When it Comes to Architecture, Gary Lawrance Thinks Small

As a young boy, Gary Lawrance made elaborate houses from playing cards and “Little Golden” books, castles from sand, and towering pyramids from Dixie cups. Approximately 50 years later, not much has changed. Now an authority on architectural model-making and the principal of Lawrance Architectural Presentations, he uses more sophisticated materials, but the goal is more or less the same.

To hand-craft his intricate 1⁄8-scale miniature models of houses and other structures, he uses an arsenal of model-making tools: foam core, mat board, double-sided tape, Elmer’s Glue-All, and X-Acto knives. Working from floor, elevation, and roof plans, he begins by creating a basic white structure. For more elaborate representations, he’ll work in color and even actual building materials, replicating interiors, landscaping, pools, accessory buildings, and smaller details, such as tiny luxury cars in the driveway and trees lining a walkway.

Two sets of drawings are required at the outset—one to cut up and one for reference. Lawrance first cuts away the exterior wall from the plan with an X-Acto knife, slicing off the chimneys, bay windows, and other design details, which are added back later. (“I tend to make the floor plan as simple and boxy as possible,” he says.) Using 1⁄8″-thick foam core cut to scale, he then tapes or glues a pair of walls together. From there, it’s time to build the bones of the building, facing the exteriors with 1⁄16″ mat board, which is the perfect scale for a 6″-thick wall.
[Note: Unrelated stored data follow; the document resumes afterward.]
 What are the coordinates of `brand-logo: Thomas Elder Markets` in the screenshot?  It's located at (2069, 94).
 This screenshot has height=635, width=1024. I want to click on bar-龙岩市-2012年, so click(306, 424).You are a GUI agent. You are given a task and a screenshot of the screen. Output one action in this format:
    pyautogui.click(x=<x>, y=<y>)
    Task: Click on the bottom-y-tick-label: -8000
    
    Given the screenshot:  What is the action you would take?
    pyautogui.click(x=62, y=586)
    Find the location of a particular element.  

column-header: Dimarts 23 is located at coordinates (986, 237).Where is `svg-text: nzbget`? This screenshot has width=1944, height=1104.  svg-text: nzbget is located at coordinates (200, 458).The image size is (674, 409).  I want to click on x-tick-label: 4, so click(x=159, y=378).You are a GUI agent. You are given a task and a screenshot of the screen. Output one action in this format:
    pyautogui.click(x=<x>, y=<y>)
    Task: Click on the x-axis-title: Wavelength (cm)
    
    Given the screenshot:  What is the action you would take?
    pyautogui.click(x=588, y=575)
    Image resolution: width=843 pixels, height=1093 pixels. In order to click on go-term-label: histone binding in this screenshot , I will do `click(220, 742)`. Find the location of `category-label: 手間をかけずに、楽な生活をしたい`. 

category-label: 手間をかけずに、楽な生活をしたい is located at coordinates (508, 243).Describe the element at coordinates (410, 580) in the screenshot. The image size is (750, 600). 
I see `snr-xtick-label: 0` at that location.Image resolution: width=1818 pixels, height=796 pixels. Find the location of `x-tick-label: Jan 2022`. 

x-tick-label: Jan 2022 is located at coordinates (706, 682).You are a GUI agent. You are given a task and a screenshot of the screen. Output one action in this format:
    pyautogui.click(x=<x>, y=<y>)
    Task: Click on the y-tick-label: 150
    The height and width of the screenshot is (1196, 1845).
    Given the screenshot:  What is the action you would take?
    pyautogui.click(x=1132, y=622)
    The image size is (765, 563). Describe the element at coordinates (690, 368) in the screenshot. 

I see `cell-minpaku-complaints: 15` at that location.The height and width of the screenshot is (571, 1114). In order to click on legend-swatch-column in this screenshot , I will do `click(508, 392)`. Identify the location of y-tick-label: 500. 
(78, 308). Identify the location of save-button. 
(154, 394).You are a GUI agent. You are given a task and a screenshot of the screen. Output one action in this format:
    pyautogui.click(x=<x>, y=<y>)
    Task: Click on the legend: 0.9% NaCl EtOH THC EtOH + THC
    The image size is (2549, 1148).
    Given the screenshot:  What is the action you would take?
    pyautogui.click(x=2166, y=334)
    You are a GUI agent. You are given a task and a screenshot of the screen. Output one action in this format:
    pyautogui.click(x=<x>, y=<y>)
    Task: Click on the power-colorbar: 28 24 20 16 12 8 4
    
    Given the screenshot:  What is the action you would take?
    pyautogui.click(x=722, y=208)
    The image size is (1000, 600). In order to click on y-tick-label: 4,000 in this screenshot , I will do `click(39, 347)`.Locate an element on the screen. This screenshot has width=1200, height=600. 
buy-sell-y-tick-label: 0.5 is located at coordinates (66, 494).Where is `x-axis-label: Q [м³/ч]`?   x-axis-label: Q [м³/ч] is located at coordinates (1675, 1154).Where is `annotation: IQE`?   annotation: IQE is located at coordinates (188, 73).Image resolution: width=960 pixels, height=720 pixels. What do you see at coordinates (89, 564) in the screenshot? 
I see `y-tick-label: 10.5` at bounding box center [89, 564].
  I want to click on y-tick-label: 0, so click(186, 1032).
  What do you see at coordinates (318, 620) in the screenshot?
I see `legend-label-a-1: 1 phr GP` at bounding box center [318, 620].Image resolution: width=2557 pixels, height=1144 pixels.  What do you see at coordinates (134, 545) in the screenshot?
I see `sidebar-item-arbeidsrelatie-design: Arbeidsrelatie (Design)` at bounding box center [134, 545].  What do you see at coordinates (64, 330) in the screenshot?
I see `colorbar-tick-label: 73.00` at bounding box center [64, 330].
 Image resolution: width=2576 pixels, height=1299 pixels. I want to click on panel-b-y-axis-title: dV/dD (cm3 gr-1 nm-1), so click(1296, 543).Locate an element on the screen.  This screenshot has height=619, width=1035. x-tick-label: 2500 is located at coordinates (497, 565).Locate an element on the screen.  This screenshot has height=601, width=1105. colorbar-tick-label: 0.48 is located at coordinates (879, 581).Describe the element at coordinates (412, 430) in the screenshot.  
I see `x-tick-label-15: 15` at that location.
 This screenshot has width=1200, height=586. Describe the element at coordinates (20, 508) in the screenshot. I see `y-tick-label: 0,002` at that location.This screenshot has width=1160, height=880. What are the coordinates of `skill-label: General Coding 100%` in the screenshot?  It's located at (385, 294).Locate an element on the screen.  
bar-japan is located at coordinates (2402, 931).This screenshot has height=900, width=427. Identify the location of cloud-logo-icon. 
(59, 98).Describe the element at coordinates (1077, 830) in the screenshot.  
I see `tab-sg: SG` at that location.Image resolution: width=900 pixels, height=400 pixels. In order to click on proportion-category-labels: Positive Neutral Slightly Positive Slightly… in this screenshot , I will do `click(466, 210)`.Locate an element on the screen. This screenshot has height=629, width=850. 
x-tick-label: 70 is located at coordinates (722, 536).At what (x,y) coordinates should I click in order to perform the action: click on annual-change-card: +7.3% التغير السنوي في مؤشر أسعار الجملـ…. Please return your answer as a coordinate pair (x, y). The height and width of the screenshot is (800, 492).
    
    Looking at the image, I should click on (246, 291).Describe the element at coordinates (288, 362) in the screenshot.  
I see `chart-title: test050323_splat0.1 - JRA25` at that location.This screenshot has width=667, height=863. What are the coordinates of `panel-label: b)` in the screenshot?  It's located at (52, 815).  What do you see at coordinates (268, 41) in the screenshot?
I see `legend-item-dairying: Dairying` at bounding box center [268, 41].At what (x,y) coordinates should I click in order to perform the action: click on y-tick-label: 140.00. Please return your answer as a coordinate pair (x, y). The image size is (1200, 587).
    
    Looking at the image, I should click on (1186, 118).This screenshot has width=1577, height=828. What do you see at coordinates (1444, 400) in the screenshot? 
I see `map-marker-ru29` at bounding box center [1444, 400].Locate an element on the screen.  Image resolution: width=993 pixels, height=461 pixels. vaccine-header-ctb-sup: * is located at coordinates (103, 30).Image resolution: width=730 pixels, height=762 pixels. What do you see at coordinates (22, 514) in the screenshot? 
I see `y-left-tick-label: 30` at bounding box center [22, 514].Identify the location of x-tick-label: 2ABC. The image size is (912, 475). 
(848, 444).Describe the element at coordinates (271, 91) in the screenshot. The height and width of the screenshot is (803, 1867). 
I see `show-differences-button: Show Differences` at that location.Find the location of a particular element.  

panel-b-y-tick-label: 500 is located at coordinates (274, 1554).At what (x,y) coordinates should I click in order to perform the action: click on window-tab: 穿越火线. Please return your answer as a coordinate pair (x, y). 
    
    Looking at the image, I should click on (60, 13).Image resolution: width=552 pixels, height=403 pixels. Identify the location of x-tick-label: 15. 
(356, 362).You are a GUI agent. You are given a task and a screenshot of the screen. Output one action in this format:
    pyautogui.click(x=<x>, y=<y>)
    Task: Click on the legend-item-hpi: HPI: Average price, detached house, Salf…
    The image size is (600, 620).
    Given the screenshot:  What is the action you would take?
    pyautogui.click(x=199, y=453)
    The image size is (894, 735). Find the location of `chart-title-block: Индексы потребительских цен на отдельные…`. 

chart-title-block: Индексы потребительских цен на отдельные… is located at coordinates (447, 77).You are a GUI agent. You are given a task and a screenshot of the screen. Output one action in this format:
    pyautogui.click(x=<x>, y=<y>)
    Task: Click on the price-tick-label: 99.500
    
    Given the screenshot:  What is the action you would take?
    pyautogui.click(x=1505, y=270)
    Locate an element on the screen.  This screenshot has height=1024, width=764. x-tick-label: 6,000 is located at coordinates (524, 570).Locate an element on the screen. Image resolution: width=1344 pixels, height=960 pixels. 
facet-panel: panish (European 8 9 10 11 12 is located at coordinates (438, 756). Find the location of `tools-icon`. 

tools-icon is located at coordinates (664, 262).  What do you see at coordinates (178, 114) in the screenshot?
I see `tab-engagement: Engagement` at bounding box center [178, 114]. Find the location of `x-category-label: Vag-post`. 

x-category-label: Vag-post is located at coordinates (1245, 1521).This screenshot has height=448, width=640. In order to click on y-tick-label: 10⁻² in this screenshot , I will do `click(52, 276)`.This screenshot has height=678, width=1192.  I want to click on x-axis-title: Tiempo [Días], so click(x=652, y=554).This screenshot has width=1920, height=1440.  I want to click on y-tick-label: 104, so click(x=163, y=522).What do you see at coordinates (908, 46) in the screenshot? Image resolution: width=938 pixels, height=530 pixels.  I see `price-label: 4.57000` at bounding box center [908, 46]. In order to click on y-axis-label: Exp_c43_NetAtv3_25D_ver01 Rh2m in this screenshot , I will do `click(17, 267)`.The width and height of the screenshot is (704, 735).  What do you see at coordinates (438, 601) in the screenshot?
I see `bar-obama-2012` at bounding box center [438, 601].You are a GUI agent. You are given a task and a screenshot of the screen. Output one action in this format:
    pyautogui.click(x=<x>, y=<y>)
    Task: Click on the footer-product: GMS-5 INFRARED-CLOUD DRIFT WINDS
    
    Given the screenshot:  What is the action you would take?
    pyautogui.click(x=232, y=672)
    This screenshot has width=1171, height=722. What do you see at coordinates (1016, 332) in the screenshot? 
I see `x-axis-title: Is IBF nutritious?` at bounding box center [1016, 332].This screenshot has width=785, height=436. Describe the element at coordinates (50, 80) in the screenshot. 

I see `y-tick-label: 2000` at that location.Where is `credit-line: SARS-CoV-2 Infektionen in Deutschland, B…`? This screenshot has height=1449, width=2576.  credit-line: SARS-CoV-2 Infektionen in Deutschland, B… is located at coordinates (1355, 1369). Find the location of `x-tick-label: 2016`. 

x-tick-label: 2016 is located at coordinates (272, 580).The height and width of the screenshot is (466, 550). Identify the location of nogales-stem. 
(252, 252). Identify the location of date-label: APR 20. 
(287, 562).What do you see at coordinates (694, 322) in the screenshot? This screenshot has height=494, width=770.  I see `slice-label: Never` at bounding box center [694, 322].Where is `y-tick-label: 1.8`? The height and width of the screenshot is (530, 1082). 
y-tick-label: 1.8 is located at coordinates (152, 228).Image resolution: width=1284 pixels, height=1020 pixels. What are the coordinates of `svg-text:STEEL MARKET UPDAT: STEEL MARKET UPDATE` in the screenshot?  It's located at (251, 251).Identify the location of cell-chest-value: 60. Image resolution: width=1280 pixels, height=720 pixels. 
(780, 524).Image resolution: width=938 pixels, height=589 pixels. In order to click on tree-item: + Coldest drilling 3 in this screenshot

It takes Lawrance anywhere from a day to complete a model for a very simple Cape to more than a week for a more complex design (a small tower element for a Hamptons estate might take three hours alone), and prices for his work range from about $2,000 to $20,000. “I have to be meticulous, but I also have to be pretty fast,” he says. “They’re for a specific purpose, and in the Hamptons there are always deadlines.” So if time weren’t an issue and he could mock up his dream home? It would be “a pavilion-style structure, one that’s actually impossible to build.”